Analysts believe others like engineering firm ABB — whose trade receivables rose to `3,281 crore at the end of 2012, from `3,094 crore as of December 31, 2011 — too are in a spot. The firm’s finance Chief Amlan Datta Mazumdar, in a recent conference call with analysts, expressed hope that the receivables situation would improve soon. “I can confirm to you that our receivables are good; it is a delay on the part of our customers to be able to pay us, but we have no doubt in our mind at all that they are due and we will get paid,” Datta said.

In a recent note, investment bank JPMorgan said Siemens India was also hurt by project delays and liquidity pressures faced by customers. While the government is the biggest culprit, private players are also struggling to meet payments on time.

MS Unnikrishnan, MD & CEO at Thermax, said one of the reasons for the rise in receivables is certainly delays in payments by the government for various contracts across sectors such as water treatment or road building. “However, even private industry is now delaying payments because of two reasons. The first is a lack of availability of funds and second is that companies are withholding payments in order to boost interest income,” Unnikrishnan said.

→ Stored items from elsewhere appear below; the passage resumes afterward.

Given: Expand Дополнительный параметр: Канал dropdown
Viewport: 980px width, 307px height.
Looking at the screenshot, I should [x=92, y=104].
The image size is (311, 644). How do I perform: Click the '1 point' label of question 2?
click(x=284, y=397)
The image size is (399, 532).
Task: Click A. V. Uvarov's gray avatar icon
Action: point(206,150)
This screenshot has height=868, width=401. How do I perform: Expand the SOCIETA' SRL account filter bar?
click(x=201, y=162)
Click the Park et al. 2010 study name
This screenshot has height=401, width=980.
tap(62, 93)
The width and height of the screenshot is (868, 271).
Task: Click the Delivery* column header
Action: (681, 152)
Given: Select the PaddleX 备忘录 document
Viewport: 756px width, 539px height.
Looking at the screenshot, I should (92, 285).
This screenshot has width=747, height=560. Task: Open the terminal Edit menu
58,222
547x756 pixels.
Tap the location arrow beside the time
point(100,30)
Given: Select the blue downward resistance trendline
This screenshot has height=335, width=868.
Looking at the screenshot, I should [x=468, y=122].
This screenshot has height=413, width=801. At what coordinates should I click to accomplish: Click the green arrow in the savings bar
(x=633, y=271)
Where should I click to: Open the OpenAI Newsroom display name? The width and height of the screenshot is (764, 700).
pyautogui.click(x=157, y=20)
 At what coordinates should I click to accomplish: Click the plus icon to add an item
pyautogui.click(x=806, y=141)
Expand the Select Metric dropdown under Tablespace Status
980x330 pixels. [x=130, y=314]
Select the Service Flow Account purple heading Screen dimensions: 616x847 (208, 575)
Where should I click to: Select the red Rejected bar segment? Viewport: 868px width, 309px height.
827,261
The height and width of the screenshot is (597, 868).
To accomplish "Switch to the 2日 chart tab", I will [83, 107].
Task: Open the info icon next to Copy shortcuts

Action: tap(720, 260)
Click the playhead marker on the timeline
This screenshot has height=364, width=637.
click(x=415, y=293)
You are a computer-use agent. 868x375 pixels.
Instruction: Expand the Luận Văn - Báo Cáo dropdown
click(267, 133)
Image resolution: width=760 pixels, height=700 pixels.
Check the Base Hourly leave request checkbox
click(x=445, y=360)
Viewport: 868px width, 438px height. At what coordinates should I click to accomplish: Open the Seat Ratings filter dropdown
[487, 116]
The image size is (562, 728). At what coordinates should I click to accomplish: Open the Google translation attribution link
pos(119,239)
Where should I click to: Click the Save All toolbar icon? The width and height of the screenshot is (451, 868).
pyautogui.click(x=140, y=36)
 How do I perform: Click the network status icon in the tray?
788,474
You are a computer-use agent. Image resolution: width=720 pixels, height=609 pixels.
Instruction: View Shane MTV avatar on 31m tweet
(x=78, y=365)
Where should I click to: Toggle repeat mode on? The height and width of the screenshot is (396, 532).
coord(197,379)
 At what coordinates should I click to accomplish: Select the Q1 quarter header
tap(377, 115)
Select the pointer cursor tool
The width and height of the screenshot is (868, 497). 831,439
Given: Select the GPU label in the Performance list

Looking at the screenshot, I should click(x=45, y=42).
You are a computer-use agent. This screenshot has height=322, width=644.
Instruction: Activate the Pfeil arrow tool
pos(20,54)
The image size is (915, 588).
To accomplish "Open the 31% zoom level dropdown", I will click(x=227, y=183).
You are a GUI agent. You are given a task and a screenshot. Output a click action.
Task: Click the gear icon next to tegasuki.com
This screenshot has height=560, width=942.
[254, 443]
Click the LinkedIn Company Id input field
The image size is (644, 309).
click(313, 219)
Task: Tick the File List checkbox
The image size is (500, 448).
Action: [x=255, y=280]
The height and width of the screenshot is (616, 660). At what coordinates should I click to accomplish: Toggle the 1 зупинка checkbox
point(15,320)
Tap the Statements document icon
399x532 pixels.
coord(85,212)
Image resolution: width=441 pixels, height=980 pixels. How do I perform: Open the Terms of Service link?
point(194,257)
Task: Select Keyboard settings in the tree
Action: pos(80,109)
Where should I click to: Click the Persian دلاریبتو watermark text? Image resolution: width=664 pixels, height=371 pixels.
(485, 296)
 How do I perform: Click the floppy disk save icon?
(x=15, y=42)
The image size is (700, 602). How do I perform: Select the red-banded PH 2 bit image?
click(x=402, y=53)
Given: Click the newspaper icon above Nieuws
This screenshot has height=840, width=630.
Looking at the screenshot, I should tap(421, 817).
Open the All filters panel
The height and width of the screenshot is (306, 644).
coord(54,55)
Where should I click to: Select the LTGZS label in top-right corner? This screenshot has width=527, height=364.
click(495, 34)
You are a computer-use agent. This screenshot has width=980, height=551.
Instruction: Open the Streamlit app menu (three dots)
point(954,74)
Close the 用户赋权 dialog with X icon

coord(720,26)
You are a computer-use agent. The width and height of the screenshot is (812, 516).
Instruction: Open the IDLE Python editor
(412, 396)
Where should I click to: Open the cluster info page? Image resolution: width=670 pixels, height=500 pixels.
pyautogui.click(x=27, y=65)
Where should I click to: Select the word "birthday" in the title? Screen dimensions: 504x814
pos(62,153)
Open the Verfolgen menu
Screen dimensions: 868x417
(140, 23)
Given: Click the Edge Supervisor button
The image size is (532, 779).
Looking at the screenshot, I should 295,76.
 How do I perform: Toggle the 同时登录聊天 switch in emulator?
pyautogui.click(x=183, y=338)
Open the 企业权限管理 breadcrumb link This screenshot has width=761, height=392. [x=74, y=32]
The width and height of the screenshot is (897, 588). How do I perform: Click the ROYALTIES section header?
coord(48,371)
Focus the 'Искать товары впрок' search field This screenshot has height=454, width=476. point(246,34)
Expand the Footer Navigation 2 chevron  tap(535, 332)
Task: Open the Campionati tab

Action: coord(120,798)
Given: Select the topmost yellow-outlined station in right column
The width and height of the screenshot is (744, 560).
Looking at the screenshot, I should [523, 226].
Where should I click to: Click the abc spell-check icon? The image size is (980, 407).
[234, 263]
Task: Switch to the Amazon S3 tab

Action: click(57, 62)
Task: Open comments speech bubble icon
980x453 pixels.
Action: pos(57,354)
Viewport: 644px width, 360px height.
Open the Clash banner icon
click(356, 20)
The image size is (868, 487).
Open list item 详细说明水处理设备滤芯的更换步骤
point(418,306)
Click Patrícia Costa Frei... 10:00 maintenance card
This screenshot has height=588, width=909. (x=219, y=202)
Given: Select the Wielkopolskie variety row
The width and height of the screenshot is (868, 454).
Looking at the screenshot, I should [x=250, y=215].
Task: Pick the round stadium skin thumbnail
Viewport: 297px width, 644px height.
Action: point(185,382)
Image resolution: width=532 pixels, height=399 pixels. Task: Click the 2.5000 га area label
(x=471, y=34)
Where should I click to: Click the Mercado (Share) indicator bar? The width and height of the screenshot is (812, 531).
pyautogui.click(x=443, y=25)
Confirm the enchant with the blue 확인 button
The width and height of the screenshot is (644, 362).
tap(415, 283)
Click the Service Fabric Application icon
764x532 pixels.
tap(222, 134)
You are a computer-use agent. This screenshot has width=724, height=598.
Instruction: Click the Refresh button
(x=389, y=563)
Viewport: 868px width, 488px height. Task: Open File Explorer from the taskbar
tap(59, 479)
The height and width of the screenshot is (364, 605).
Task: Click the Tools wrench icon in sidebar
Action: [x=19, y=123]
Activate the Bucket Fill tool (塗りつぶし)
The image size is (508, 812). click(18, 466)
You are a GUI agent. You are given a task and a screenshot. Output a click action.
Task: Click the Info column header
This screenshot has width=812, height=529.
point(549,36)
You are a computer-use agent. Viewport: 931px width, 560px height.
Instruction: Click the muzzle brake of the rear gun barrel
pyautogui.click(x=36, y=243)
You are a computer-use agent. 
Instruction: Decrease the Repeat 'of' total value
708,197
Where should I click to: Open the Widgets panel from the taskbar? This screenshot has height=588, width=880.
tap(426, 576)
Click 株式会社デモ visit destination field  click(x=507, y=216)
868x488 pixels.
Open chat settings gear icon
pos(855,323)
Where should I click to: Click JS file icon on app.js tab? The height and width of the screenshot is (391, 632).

In general, industry has seen a rise in receivables due to a shortage of liquidity. “This is directly related to the cash flow of customers. The other reason may be that customers are not taking delivery of capital goods due to low capacity utilisation levels,” Unnikrishnan said.

Tata Chemicals’ domestic business is facing a working capital crunch as a result of delays in fertiliser subsidy payments from the government. Delays in subsidy payments have resulted in some bills remaining unpaid since September, R Mukundan, managing director, Tata Chemicals, told reporters after the company reported fiscal 2013 results in late May.

The company’s subsidy payments receivable ballooned to `1,753 crore at the end of March, from the `1,166.73 crore it was owed at the same time last year. Tata Chemicals’ trade receivables, which includes outstanding subsidy payments, increased to `3,437.16 crore as of March 31, from `2,315.30 crore, a year earlier.